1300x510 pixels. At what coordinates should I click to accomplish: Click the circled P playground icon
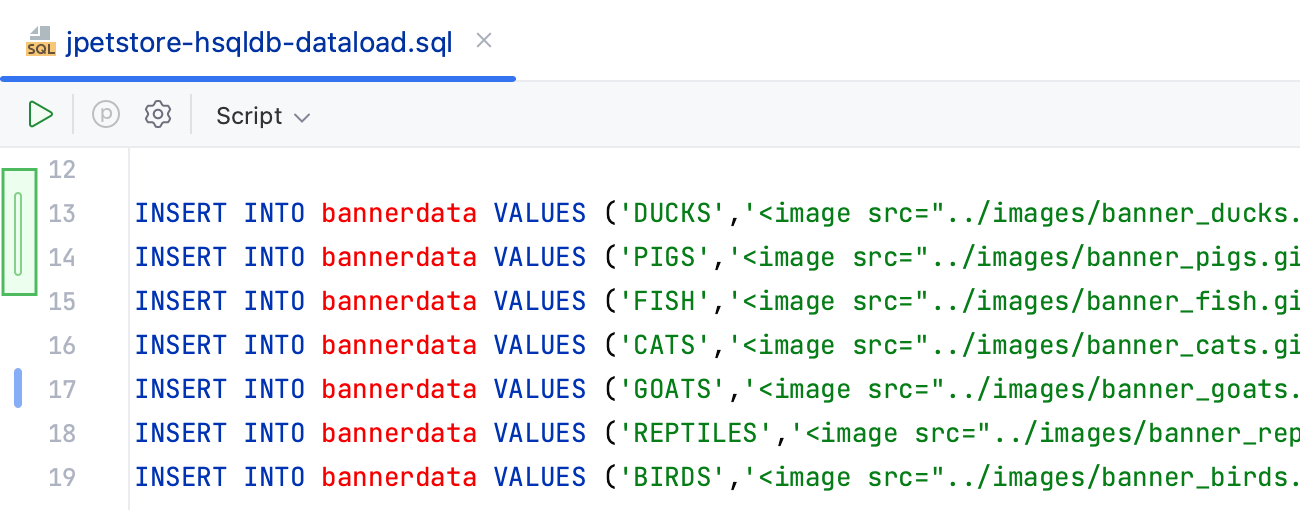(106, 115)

...

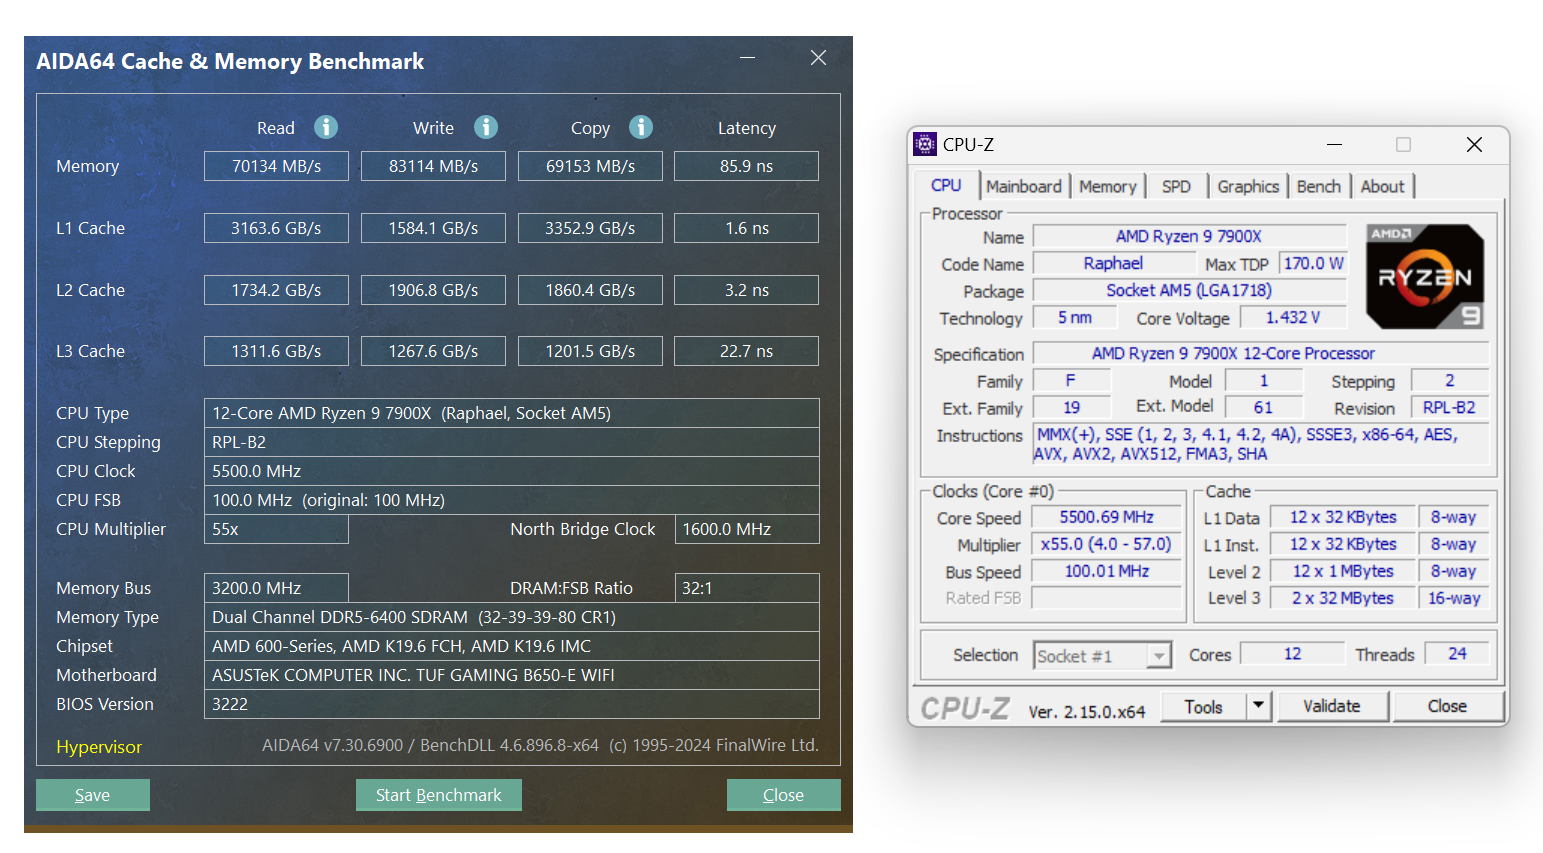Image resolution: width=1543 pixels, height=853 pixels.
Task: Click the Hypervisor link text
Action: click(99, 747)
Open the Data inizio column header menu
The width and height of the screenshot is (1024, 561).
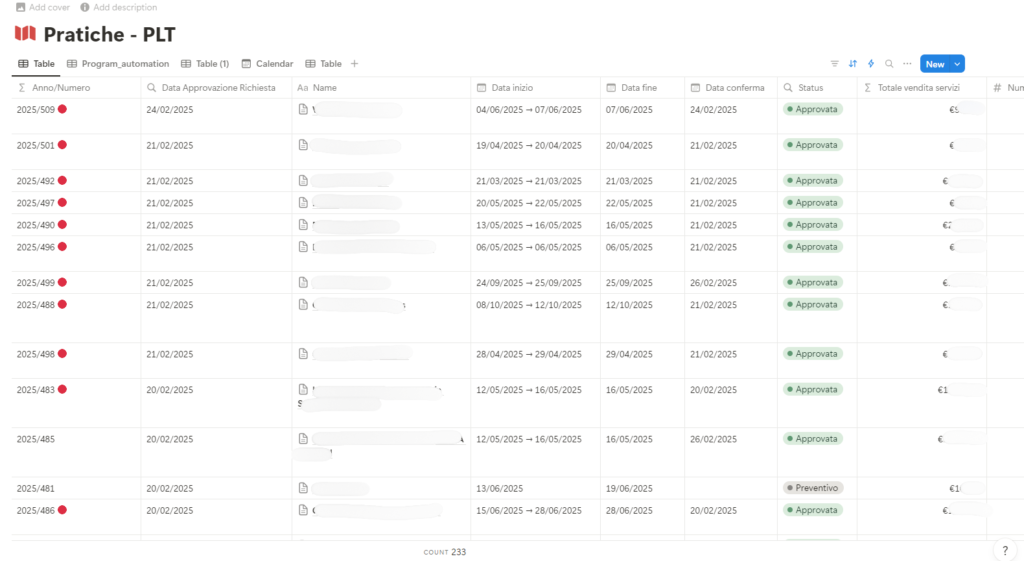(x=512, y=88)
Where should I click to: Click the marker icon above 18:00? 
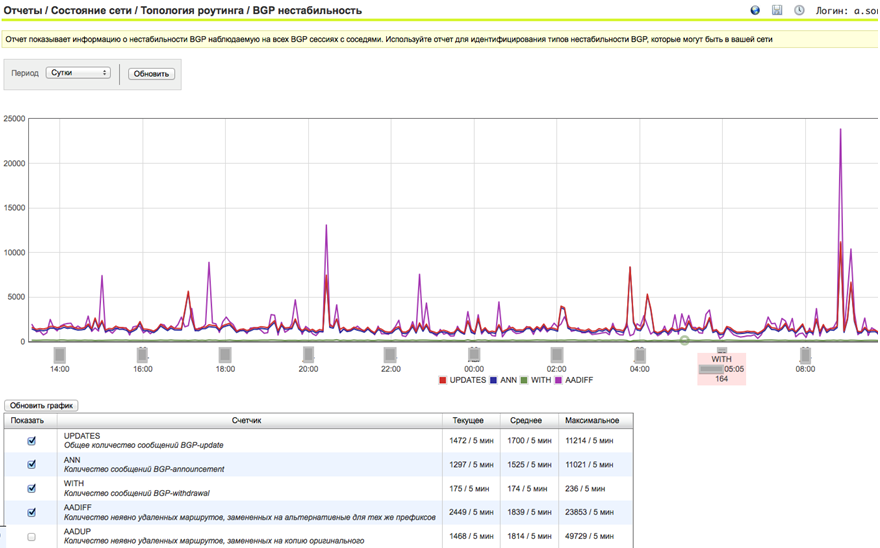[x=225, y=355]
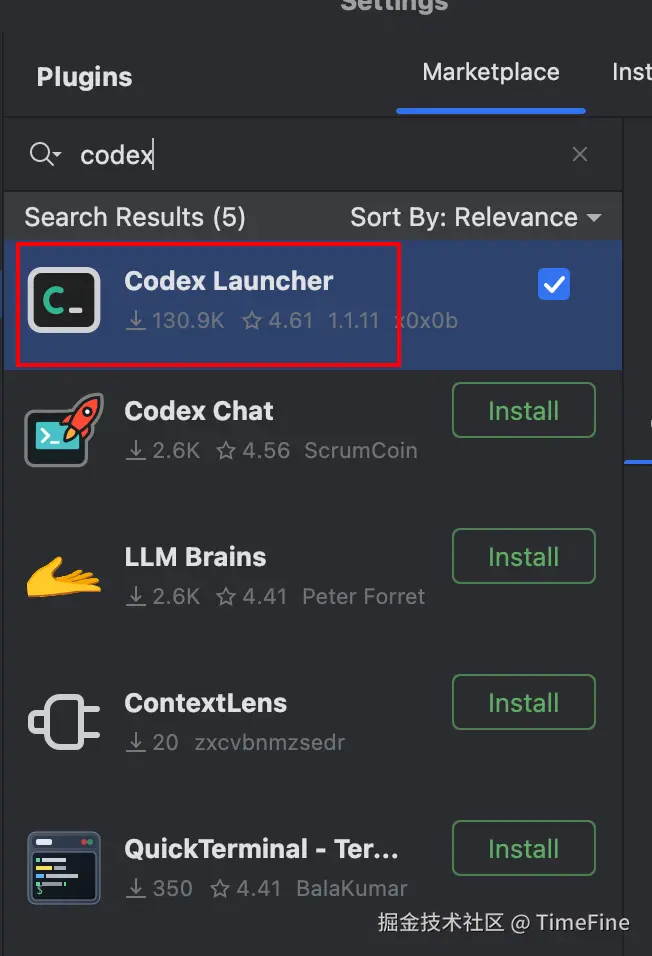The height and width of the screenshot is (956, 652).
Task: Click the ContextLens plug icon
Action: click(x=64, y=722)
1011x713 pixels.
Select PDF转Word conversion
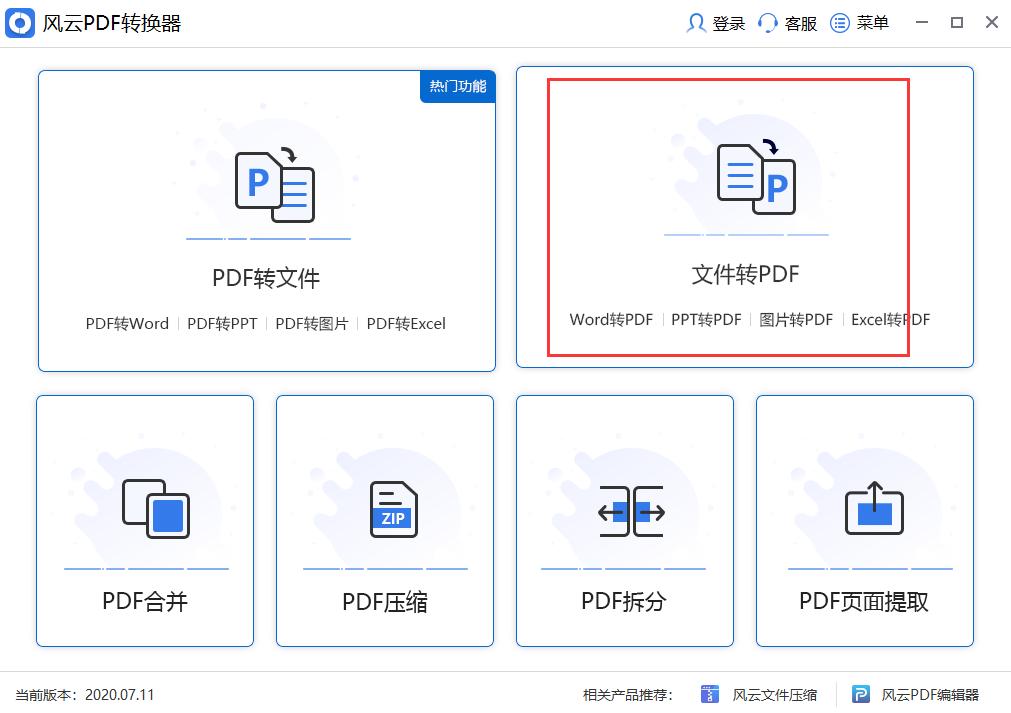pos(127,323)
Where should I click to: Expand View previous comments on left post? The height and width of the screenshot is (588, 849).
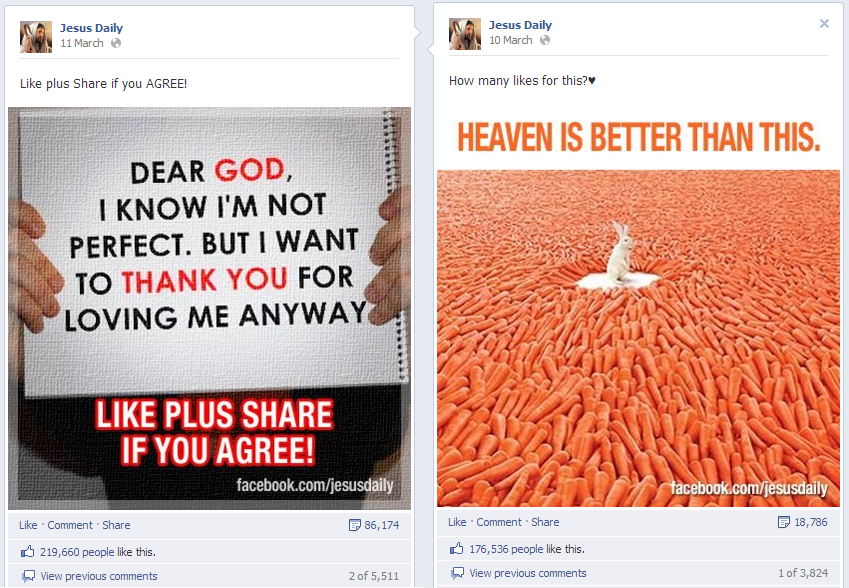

==

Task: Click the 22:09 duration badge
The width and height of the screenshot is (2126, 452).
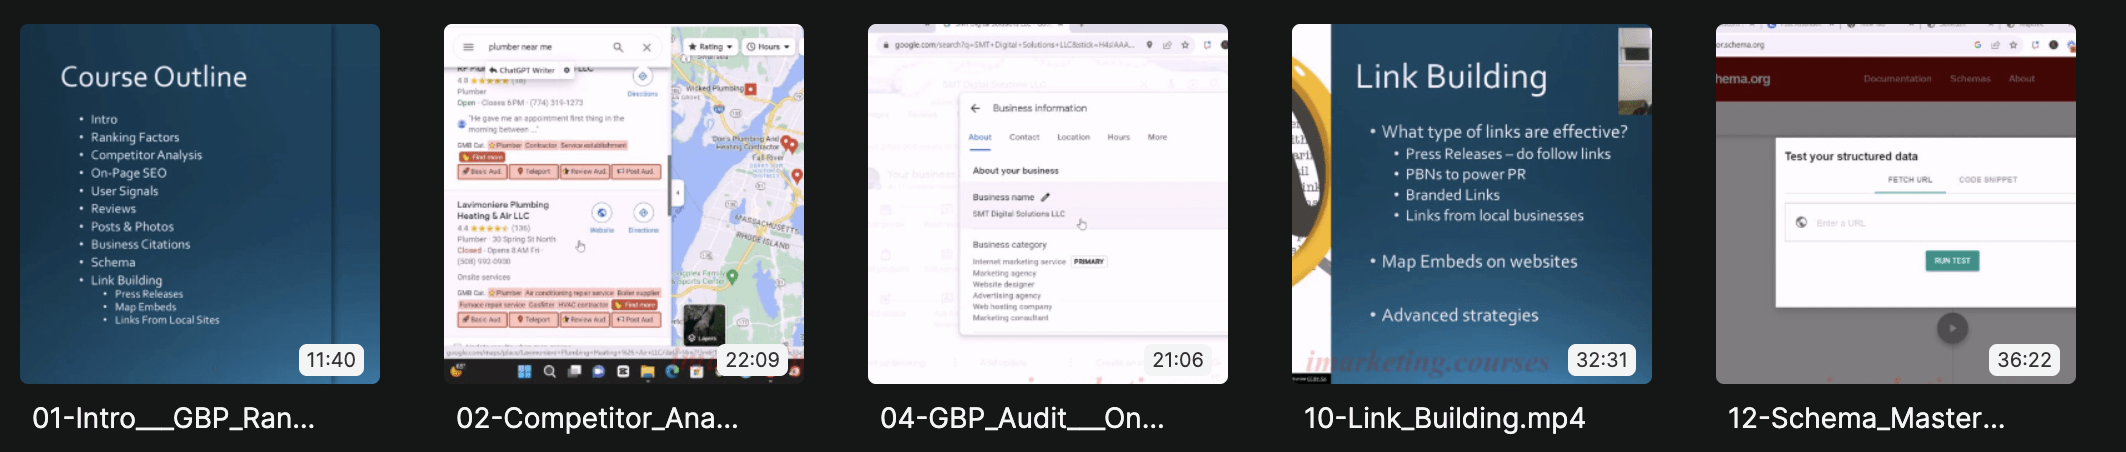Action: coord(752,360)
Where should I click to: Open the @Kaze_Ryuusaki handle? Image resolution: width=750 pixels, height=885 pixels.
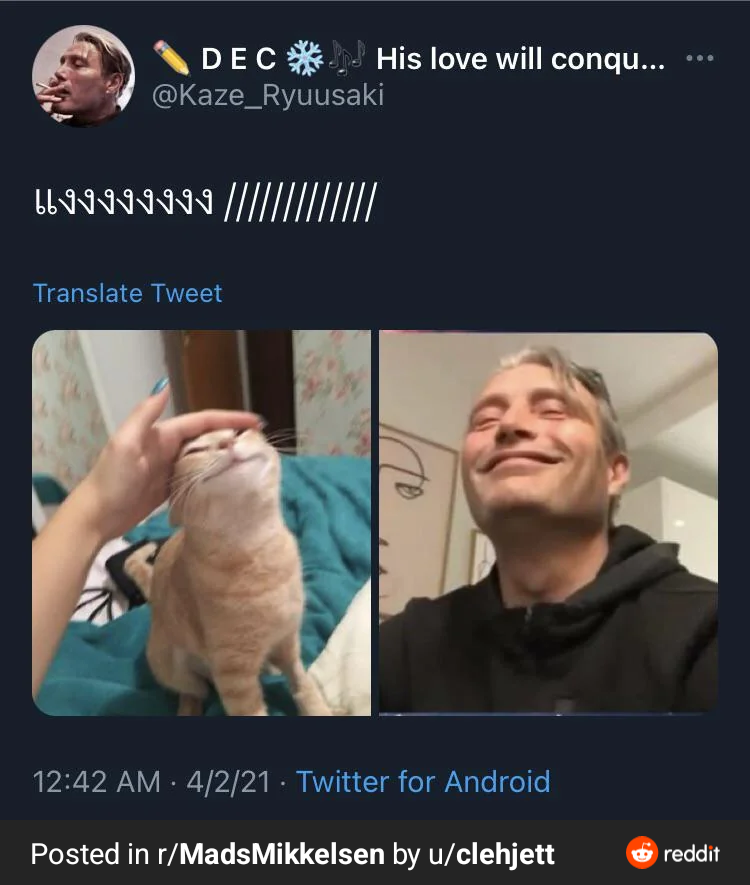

**Brief**
Whenever the string "Open" turns up in a line of the data, copy that line.

**Task result**
Open the Data inizio column header menu
Where should I click to: Open the @Kaze_Ryuusaki handle? Image resolution: width=750 pixels, height=885 pixels.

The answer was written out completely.